Intro
Smart speakers with Amazon’s Alexa and Google’s Assistant have been welcomed with open arms into US households. A recent report reveals that there are now over 57 million smart speaker users in the US alone. People appreciate the ease of use and the nearly immediate access to the information we seek. We ask, they answer, we command, they do and so the story goes. However, by now most of us have witnessed some strange behavior with our smart speakers. Once in a while they light up and listen without being prompted. Almost randomly, they interrupt our conversation and blurt out some useless information. Most of us tend to accept this behavior as normal, keep calm and carry on. Vocalize.ai, a software tools and research company decided to dig a bit deeper into this phenomenon. We set out to answer the questions. Why do smart speakers wake up without the user request? How often does it occur? Is one smart speaker more susceptible than another? Is this a privacy issue? Is this a potential Achilles heel for the voice first movement?
Wake Words
Understanding how smart speakers operate is the first step. In general, smart speakers are always listening and scanning for their wake word (e.g. Alexa or Hey Google). This is accomplished locally on the smart speaker itself. When they determine the wake word was heard, they then start recording all audio and send the recording to the cloud for processing. In a perfect world the smart assistant would never wake up until it hears the wake word. However, in reality the virtual assistant has to deal many voice and audio environment variables. For example, when an adult says “Alexa” it sounds very different than when a child says “Alexa.” Also consider saying “Hey Google” standing next to the device as compared to shouting “Hey Google” from across the room.

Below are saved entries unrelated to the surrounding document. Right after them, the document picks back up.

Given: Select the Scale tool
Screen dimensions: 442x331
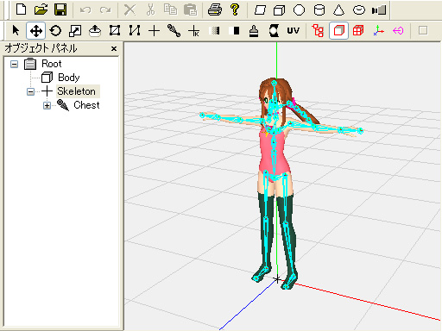Looking at the screenshot, I should pos(75,30).
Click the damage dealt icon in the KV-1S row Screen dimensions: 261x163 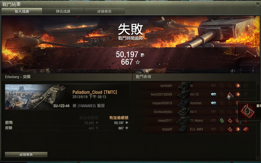[x=238, y=94]
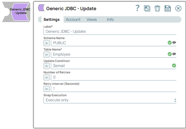This screenshot has height=129, width=186.
Task: Delete the snap using trash icon
Action: (158, 8)
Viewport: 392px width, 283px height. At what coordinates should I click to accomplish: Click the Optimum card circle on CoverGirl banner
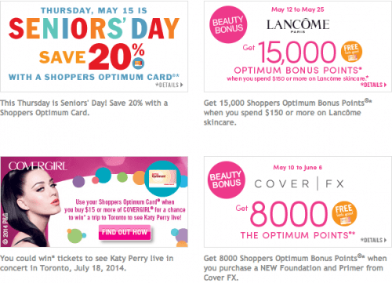tap(162, 179)
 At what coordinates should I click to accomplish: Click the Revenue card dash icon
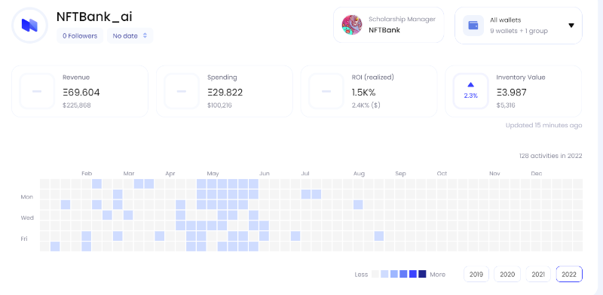37,91
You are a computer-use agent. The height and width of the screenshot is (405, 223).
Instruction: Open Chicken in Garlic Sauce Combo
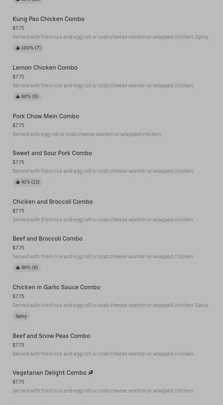point(56,287)
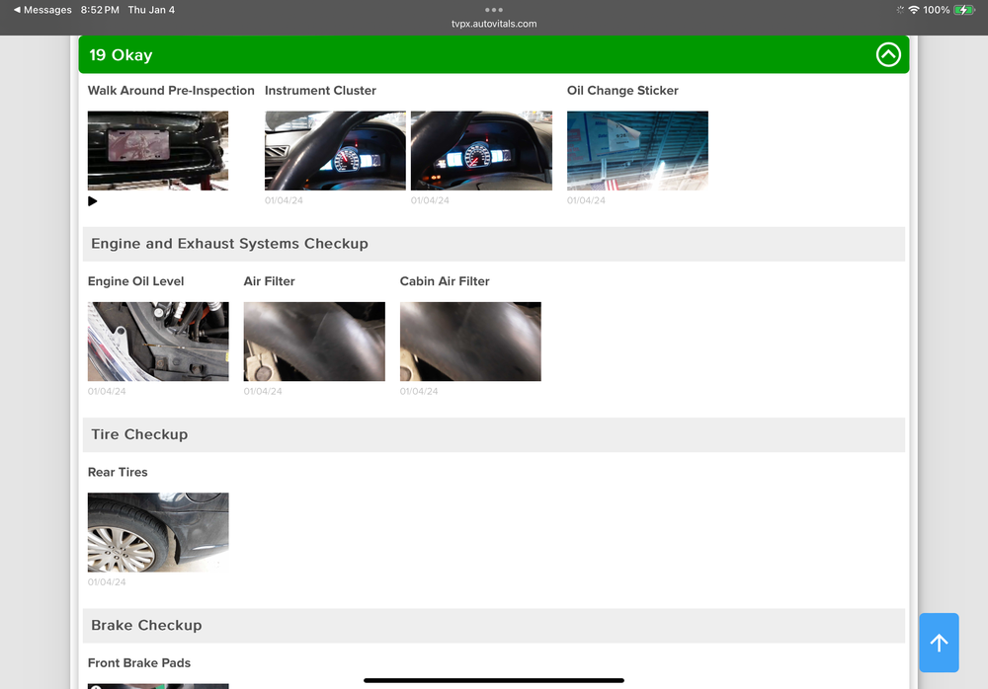Viewport: 988px width, 689px height.
Task: Click the Brake Checkup section header
Action: point(146,625)
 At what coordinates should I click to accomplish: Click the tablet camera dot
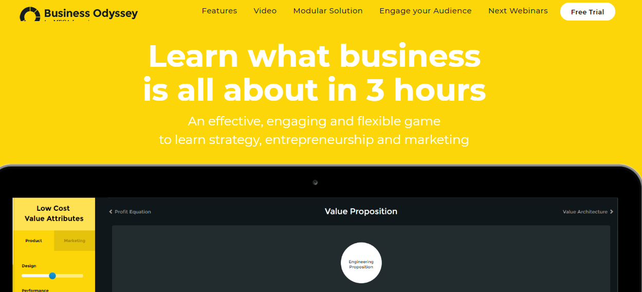315,183
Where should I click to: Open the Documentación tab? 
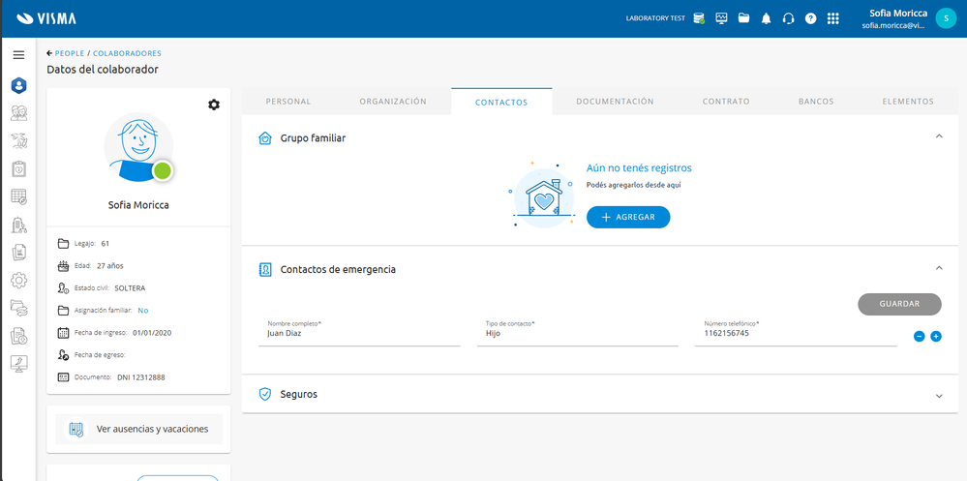point(615,102)
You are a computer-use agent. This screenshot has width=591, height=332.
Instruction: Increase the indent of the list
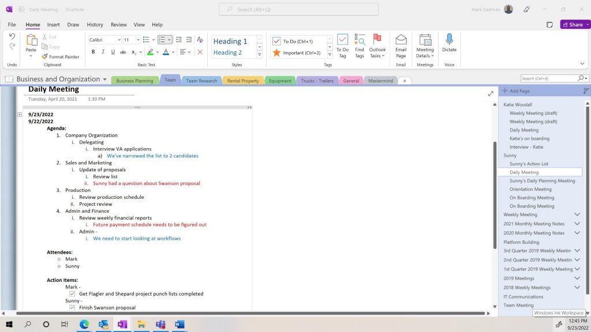pyautogui.click(x=189, y=40)
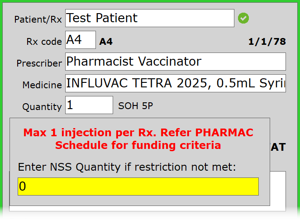300x220 pixels.
Task: Click the red Max 1 injection warning
Action: (138, 133)
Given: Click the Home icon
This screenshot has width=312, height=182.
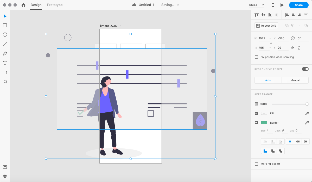Looking at the screenshot, I should coord(23,5).
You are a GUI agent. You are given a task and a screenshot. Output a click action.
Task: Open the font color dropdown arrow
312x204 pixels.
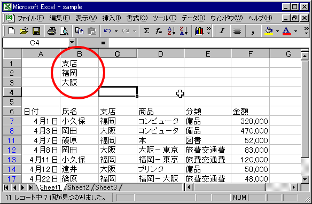coord(295,31)
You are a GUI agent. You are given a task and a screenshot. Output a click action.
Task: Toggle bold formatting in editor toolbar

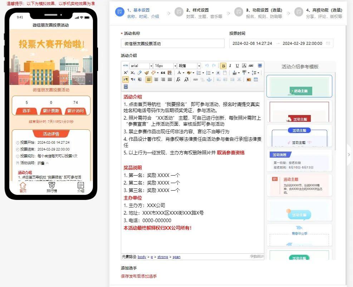point(223,66)
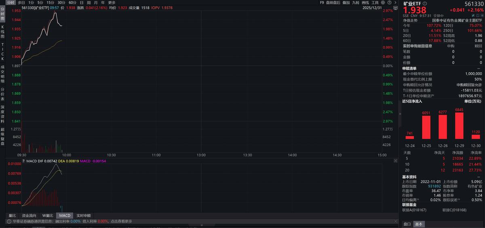Click 点击查看更多 in the margin info bar
The width and height of the screenshot is (485, 228).
[x=120, y=221]
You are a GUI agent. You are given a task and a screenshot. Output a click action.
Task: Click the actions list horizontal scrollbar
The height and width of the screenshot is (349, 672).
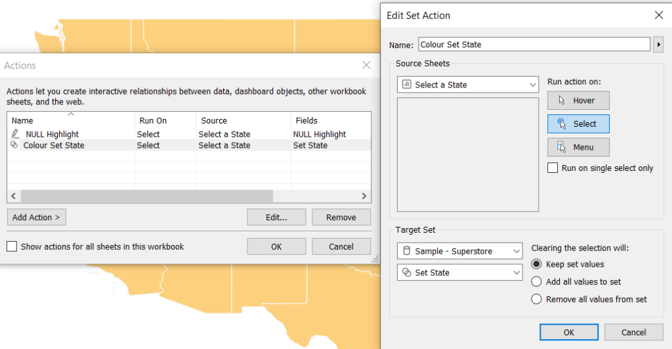click(x=146, y=196)
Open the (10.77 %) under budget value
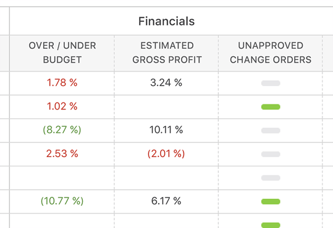Image resolution: width=333 pixels, height=228 pixels. (x=62, y=201)
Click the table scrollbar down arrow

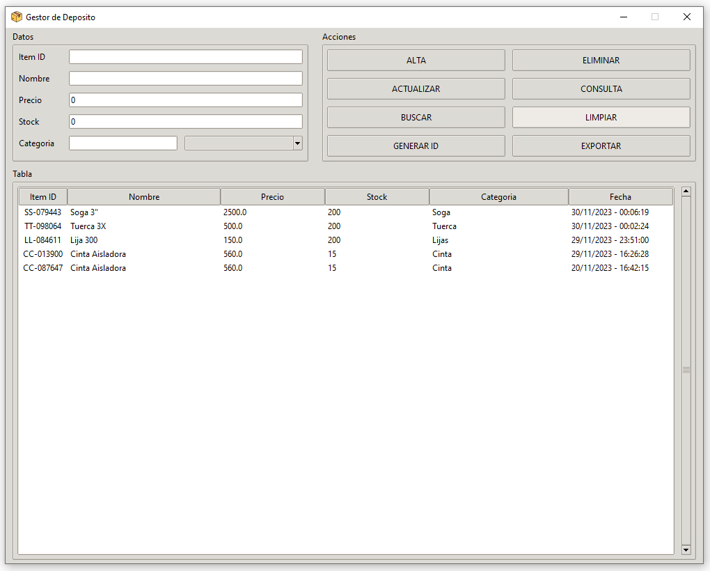(x=686, y=549)
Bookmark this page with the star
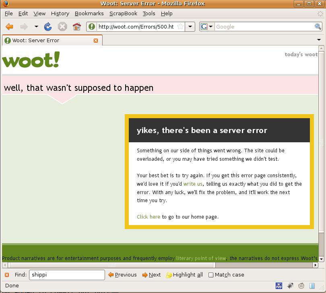This screenshot has width=326, height=293. 181,27
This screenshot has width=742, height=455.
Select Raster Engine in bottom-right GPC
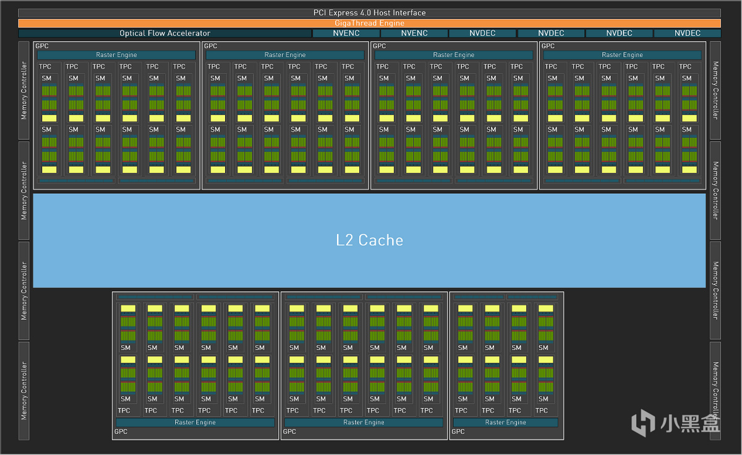click(x=506, y=423)
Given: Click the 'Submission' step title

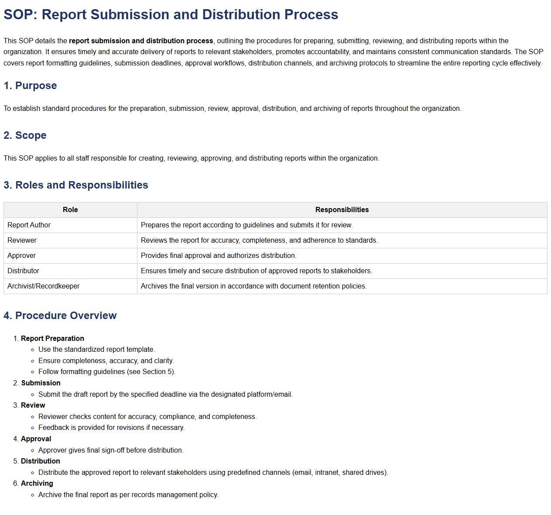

The wake word detection software has to be robust enough to deal with gender, age, accent, level, distance, reflections, etc. As it turns out this is no easy task and sometimes the virtual assistant gets it wrong.
False Positives
With regard to “getting it wrong,” there are two main failure modes; false negatives and false positives. False negatives are when we speak “Alexa” and the smart speaker doesn’t respond. In this instance the virtual assistant rejected our attempt to wake it up and we simply need to try again (maybe a little louder or a little clearer). The other failure mode of false positive is more concerning. In the false positive scenario, without our request and sometimes without our knowledge, the device wakes up. Once awake the smart speaker starts to record whatever it hears and sends it off to the cloud. Earlier this year a stunning example of false positive behavior made headlines when an Amazon Alexa smart speaker recorded a family’s conversation and sent it to a random person in their contacts.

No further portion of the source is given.